## WHAT YOU NEED TO DO:
Repeat the records below verbatim, starting with the line that contains "Toggle italic formatting" and continuing up to and including the line that contains "click(271, 69)".
↓↓↓
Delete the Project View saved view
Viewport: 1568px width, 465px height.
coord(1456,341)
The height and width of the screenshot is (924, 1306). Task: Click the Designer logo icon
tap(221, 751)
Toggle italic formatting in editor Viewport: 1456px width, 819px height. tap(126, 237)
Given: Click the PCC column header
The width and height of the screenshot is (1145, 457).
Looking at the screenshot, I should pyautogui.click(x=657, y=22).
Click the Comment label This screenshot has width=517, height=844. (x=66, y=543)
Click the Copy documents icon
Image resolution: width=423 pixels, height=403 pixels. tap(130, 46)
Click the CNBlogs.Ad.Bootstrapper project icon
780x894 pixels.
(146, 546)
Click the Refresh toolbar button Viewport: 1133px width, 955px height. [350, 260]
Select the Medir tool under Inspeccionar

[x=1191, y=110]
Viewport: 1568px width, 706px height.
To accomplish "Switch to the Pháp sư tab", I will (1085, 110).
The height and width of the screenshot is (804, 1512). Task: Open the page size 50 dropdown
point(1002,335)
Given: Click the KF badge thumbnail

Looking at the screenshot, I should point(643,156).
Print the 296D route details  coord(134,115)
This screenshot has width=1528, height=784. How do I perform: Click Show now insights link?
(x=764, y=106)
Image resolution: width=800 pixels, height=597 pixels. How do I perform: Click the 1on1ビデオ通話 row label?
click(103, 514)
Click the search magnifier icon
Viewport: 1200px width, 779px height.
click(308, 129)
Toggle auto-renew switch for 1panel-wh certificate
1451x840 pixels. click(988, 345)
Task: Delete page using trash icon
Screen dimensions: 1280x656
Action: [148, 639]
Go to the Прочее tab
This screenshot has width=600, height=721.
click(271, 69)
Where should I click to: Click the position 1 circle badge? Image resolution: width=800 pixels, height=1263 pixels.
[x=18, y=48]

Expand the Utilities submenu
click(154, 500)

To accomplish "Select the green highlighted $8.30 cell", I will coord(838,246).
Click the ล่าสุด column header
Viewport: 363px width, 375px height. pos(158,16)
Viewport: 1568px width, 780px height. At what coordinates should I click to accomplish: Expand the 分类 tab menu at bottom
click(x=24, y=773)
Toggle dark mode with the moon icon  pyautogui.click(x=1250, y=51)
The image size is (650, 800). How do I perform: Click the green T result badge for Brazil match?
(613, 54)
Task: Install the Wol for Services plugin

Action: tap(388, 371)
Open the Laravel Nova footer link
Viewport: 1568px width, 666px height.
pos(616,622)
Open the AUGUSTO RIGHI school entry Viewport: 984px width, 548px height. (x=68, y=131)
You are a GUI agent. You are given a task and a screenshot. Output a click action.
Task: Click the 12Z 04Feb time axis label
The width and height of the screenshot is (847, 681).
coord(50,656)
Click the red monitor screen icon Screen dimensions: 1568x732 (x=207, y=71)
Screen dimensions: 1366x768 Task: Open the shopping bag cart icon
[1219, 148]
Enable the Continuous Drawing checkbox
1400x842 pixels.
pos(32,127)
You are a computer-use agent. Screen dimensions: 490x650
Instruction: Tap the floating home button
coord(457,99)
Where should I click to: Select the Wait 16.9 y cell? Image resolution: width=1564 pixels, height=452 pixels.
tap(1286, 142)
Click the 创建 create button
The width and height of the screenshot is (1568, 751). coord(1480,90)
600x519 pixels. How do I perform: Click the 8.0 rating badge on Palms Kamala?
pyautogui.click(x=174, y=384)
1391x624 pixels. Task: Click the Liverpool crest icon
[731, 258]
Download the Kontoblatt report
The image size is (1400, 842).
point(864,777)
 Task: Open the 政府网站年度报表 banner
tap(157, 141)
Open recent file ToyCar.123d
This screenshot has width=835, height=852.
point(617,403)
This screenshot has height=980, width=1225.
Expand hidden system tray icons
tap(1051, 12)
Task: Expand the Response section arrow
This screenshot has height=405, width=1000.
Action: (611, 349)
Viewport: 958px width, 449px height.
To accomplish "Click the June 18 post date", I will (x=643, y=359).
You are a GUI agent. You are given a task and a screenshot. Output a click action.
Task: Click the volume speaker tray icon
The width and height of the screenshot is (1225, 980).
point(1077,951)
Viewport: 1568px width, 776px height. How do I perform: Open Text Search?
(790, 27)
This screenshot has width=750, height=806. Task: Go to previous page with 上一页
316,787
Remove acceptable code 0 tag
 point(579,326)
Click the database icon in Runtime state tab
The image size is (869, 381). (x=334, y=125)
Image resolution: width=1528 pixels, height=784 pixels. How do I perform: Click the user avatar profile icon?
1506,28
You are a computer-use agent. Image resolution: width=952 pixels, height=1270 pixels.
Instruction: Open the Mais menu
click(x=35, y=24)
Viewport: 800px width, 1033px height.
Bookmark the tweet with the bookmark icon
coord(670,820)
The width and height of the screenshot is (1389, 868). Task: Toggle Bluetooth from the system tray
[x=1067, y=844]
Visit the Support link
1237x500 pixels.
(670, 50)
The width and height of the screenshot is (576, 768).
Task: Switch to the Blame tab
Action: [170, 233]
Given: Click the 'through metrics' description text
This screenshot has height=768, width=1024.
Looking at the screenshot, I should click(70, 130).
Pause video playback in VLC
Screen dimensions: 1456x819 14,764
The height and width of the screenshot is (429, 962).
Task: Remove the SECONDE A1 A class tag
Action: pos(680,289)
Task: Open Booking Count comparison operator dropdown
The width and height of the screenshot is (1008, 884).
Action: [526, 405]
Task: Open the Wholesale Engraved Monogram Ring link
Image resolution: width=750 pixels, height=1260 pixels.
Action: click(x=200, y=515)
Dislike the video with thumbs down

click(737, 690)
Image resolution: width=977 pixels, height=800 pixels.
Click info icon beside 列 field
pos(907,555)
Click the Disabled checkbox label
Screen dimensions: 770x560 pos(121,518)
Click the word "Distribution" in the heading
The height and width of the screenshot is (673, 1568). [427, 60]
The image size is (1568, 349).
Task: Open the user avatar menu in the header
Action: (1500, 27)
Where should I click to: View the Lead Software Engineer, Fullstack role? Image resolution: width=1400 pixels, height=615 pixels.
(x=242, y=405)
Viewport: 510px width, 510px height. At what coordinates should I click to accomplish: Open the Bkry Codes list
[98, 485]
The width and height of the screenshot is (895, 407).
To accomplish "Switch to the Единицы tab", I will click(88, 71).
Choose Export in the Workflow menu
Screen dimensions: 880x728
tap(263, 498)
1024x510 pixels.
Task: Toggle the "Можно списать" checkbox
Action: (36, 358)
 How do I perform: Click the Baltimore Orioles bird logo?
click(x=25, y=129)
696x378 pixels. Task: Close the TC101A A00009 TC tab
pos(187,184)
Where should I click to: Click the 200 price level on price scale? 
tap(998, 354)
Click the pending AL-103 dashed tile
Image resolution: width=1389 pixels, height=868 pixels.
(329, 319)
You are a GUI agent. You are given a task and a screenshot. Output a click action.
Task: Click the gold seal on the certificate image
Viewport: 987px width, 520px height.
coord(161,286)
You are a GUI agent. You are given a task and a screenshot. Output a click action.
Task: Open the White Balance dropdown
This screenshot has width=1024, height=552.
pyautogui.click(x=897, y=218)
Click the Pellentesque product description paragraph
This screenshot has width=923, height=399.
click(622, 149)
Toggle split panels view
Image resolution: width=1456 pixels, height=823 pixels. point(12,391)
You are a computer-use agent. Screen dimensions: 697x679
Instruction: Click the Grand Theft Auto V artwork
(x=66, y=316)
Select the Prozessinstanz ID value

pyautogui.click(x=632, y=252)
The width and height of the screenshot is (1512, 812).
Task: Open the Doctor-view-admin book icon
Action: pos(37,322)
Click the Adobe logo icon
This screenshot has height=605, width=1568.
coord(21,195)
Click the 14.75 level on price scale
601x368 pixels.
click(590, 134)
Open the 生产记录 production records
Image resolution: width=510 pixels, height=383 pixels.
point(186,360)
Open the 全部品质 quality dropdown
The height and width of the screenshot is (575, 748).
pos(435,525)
↑↑↑
## OUTPUT BELOW:
Toggle italic formatting in editor Viewport: 1456px width, 819px height. tap(126, 237)
Given: Click the PCC column header
The width and height of the screenshot is (1145, 457).
Looking at the screenshot, I should pyautogui.click(x=657, y=22).
Click the Comment label This screenshot has width=517, height=844. (x=66, y=543)
Click the Copy documents icon
Image resolution: width=423 pixels, height=403 pixels. tap(130, 46)
Click the CNBlogs.Ad.Bootstrapper project icon
780x894 pixels.
(146, 546)
Click the Refresh toolbar button Viewport: 1133px width, 955px height. [350, 260]
Select the Medir tool under Inspeccionar

[x=1191, y=110]
Viewport: 1568px width, 706px height.
To accomplish "Switch to the Pháp sư tab", I will (1085, 110).
The height and width of the screenshot is (804, 1512). Task: Open the page size 50 dropdown
point(1002,335)
Given: Click the KF badge thumbnail

Looking at the screenshot, I should point(643,156).
Print the 296D route details  coord(134,115)
This screenshot has width=1528, height=784. How do I perform: Click Show now insights link?
(x=764, y=106)
Image resolution: width=800 pixels, height=597 pixels. How do I perform: Click the 1on1ビデオ通話 row label?
click(103, 514)
Click the search magnifier icon
Viewport: 1200px width, 779px height.
click(308, 129)
Toggle auto-renew switch for 1panel-wh certificate
1451x840 pixels. click(988, 345)
Task: Delete page using trash icon
Screen dimensions: 1280x656
Action: [148, 639]
Go to the Прочее tab
This screenshot has width=600, height=721.
click(271, 69)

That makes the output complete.